Howard Johnson

Personal information
- Full name: Howard Ray Johnson
- Born: 16 August 1964 (age 61) Jamaica
- Batting: Right-handed
- Bowling: Right-arm medium-fast
- Role: Bowler

International information
- National side: United States;
- ODI debut (cap 4): 10 September 2004 v New Zealand
- Last ODI: 13 September 2004 v Australia

Career statistics
| Competition | ODI | FC | LA |
| Matches | 2 | 2 | 10 |
| Runs scored | 9 | 6 | 10 |
| Batting average | 9.00 | 3.00 | 16.50 |
| 100s/50s | 0/0 | 0 | 0/0 |
| Top score | 9 | 2* | 16* |
| Balls bowled | 60 | 316 | 394 |
| Wickets | 1 | 9 | 9 |
| Bowling average | 69.00 | 13.22 | 34.11 |
| 5 wickets in innings | 0 | 1 | 0 |
| 10 wickets in match | 0 | 0 | 0 |
| Best bowling | 1/26 | 5/38 | 3/18 |
| Catches/stumpings | 0/– | 6/– | 4/– |
- Source: CricketArchive, 14 October 2008

= Howard Johnson (cricketer) =

Jamaican-born American cricketer

Howard Ray Johnson (born 16 August 1964) is a Jamaican-born American former cricketer. A right-handed batsman and right-arm medium-fast bowler, he played for the United States national cricket team from 2002 until 2005 and played two One Day Internationals (ODIs) during the 2004 ICC Champions Trophy.

==Biography==

Born in Jamaica in 1964, Howard Johnson first played for the US in the 2002 Americas Championship in Buenos Aires. He made his List A debut in 2004 when he played in the ICC 6 Nations Challenge in the United Arab Emirates and his first-class debut later in the year when he played in the ICC Intercontinental Cup against Canada and Bermuda.
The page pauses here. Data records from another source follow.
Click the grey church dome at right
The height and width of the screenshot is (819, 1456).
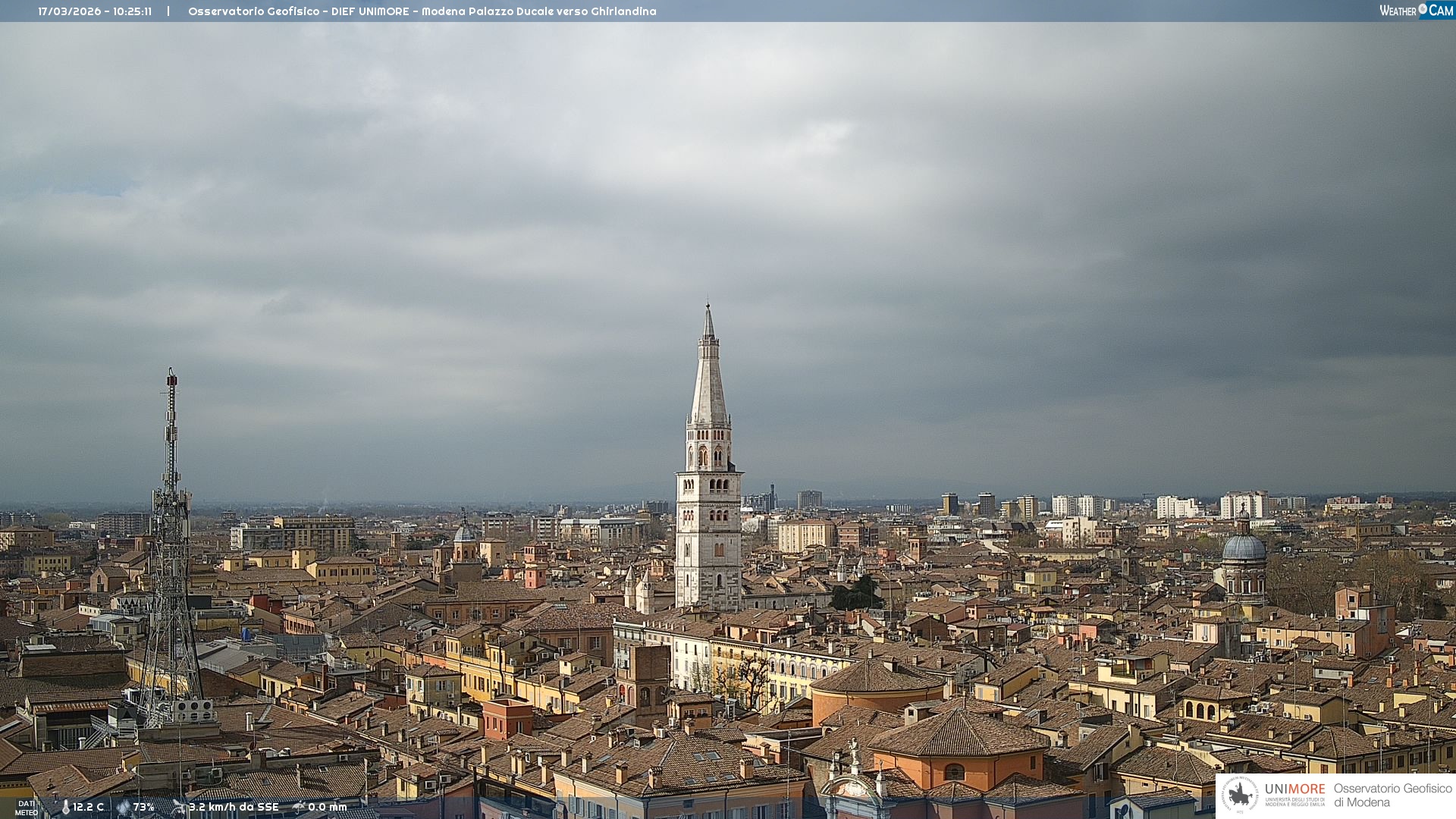(1244, 547)
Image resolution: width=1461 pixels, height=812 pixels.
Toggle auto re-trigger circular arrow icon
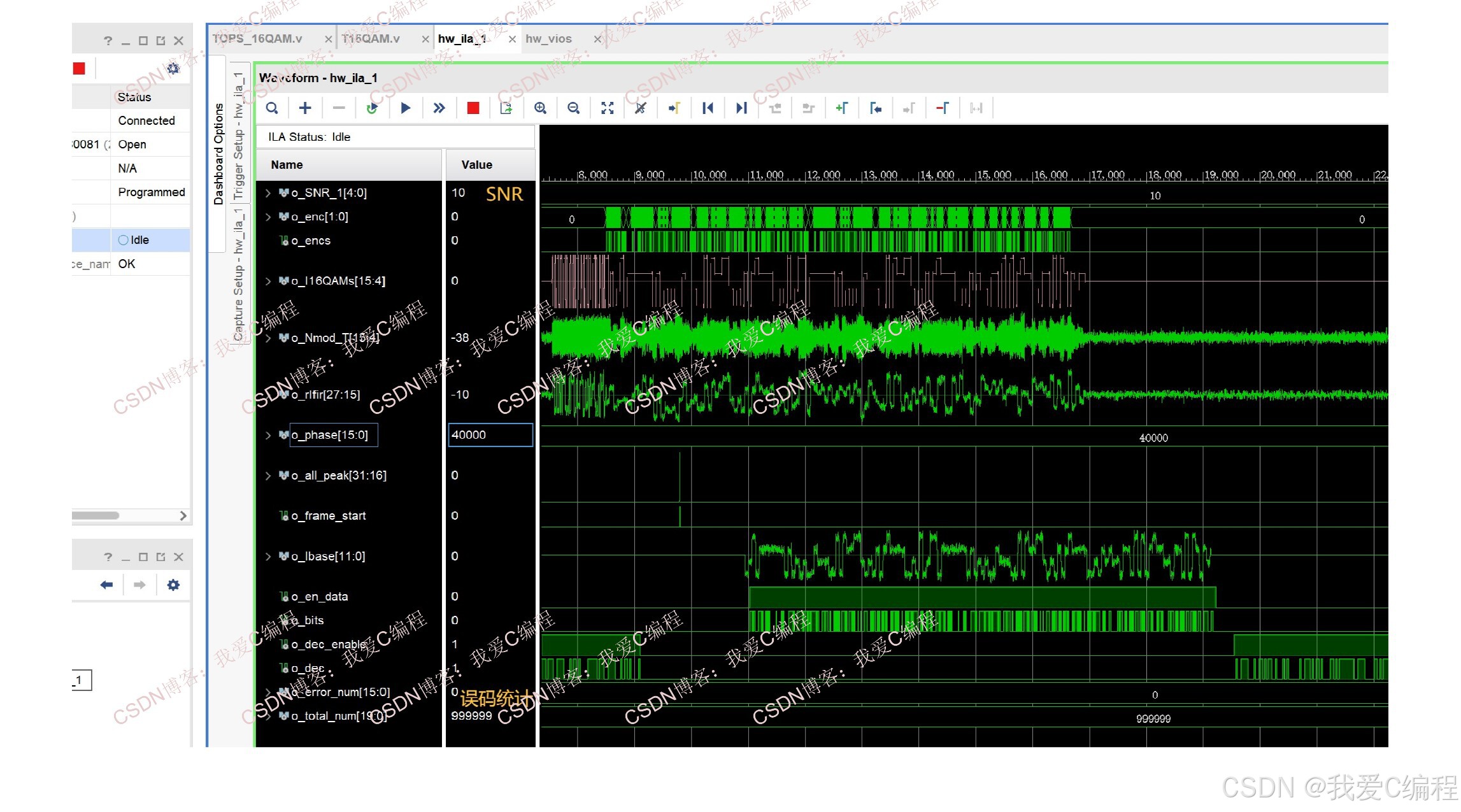click(372, 108)
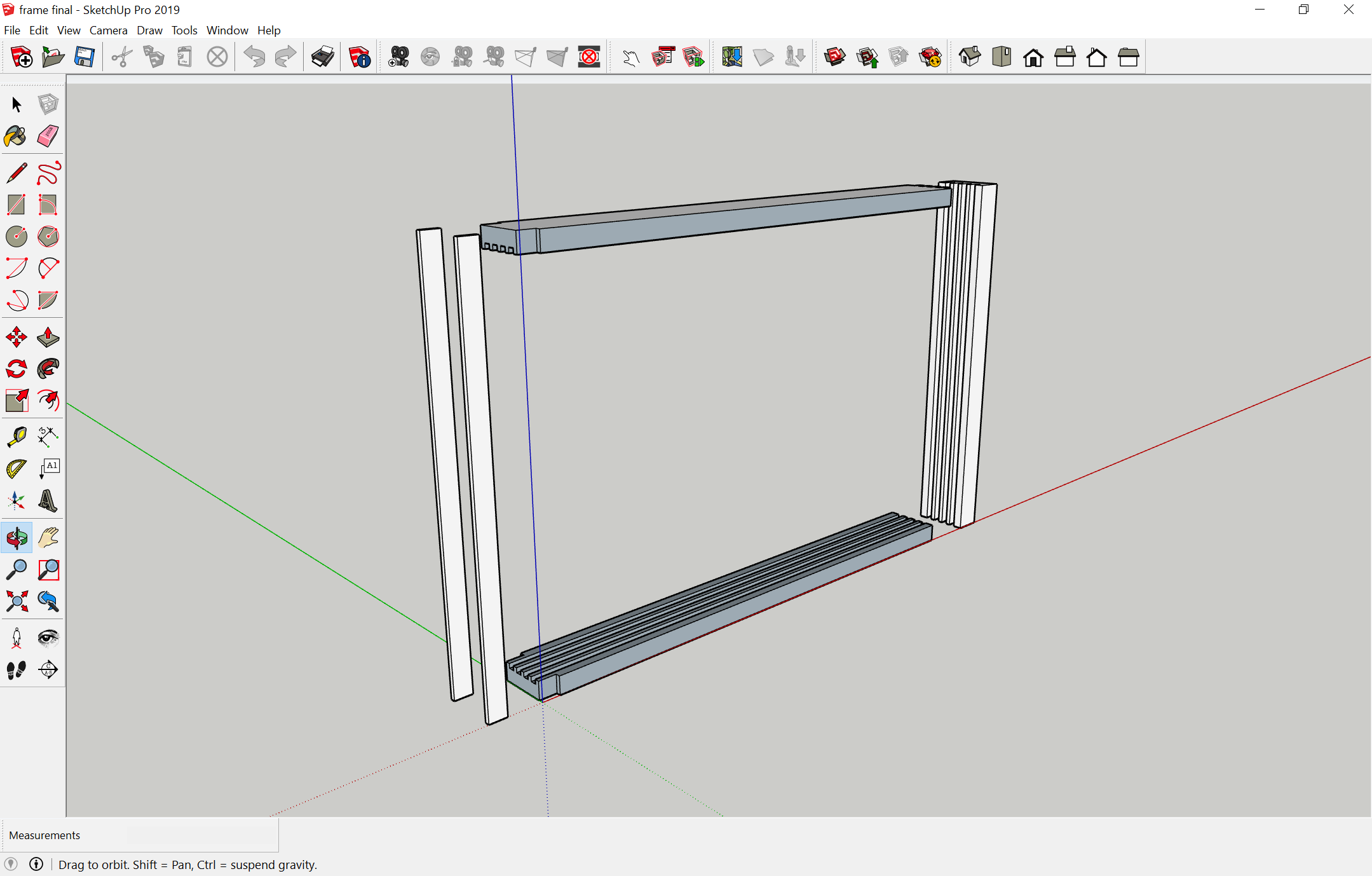This screenshot has height=876, width=1372.
Task: Open the Window menu
Action: click(227, 30)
In between the two matches in the Intercontinental Cup, he played in the Americas Championship in Bermuda, winning the man of the match award against the Cayman Islands when he took 5/12.

He last played for the US in the 2005 ICC Trophy in Ireland. After playing a warm-up game against Namibia he played three matches in the tournament proper, against the UAE, Bermuda and Oman. Those three matches also represent the end of his List A career.